31% das chefias de TI consideram substituir parte das equipes por IA em até três anos

Publicado em 19 de março de 2026

Pesquisa com 129 lideranças no Brasil indica que os funcionários mais atingidos seriam os das áreas administrativa e operacional.

Trinta e um por cento das lideranças de TI no Brasil acreditam ser “plausível” que agentes de inteligência artificial (IA) substituam, pelo menos, 20% dos funcionários em até três anos.

A conclusão aparece em uma pesquisa realizada pela Logicalis, empresa global de soluções e serviços de TI, em parceria com a consultoria Stratica. O levantamento, obtido com exclusividade pelo Valor, foi feito entre agosto e setembro de 2025 com 129 líderes da área de TI de empresas de diferentes segmentos.

“O número de lideranças [31%] com esse pensamento é significativo porque mostra que a substituição de funcionários deixou de ser um cenário teórico e já é percebida como uma possibilidade concreta”, avalia Cláudia Muchaluat, CRO (chief revenue officer ou diretora de receita) da Logicalis Brasil. “Ao mesmo tempo, o fato de 69% discordarem da ideia revela que não há um consenso. O tema ainda é cercado de incertezas, maturidade [tecnológica] desigual e resistência cultural.”

De acordo com a pesquisa, os funcionários elegíveis à substituição seriam os profissionais que atuam majoritariamente com tarefas administrativas, analíticas e operacionais repetitivas. “Isso inclui áreas como backoffice, financeiro, atendimento interno, RH operacional, compras, suporte administrativo e funções que lidam com relatórios, consolidação de dados e rotinas padronizadas”, detalha a executiva. “Não se trata de setores específicos, mas de atividades com alto potencial de automação.”

Estratégia de IA

Outro dado que chama a atenção no estudo é a contradição entre expectativa e preparo em relação à IA, diz Muchaluat.

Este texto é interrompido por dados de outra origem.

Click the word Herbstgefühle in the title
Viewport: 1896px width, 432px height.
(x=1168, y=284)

“Enquanto 63% acreditam que, em até três anos, a IA deixará de ser apenas ‘automação básica’ para assumir aplicações mais avançadas sugeridas pelas áreas de negócio, 74% afirmam que os cursos on-line oferecidos hoje não são suficientes para habilitar os colaboradores”, compara. “Ou seja, há uma expectativa de avanço acelerado da tecnologia, mas a base de capacitação ainda é frágil. O que indica um risco estratégico ou uma ambição [de execução] maior do que a preparação das equipes.”

Diante do resultado da pesquisa, fica claro que as empresas precisam de uma estratégia consistente de IA, com metas de negócio definidas, foco em casos de uso prioritário e indicadores de retorno, aponta.

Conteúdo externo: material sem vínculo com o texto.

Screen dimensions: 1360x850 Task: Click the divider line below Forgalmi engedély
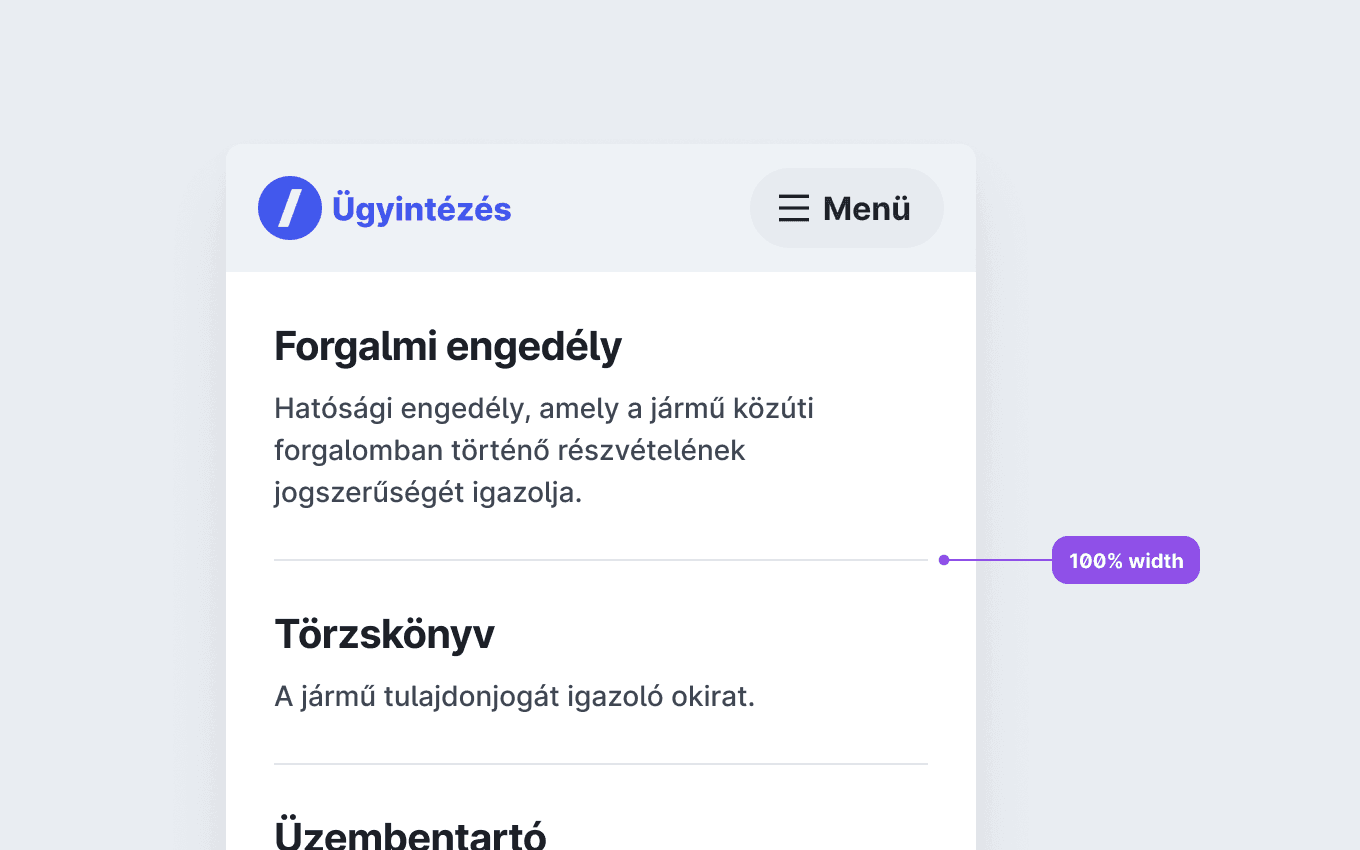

“Não basta disponibilizar treinamentos básicos”, sugere. “É necessário promover uma capacitação prática e contínua, alinhada aos desafios de cada área.”

O fortalecimento da cultura organizacional também será decisivo nesse momento, destaca. “A maioria dos entrevistados [87%] aponta que a produtividade com a IA está mais ligada à cultura do que à tecnologia”, diz.

A transparência na comunicação sobre o assunto é outro fator-chave para reduzir inseguranças e esclarecer o papel da automação no futuro do trabalho, acrescenta. “Antes de implementar qualquer solução, é essencial que as companhias revisem processos e corrijam falhas, garantindo que a tecnologia seja aplicada para gerar eficiência e não apenas replicar problemas existentes em formato digital.”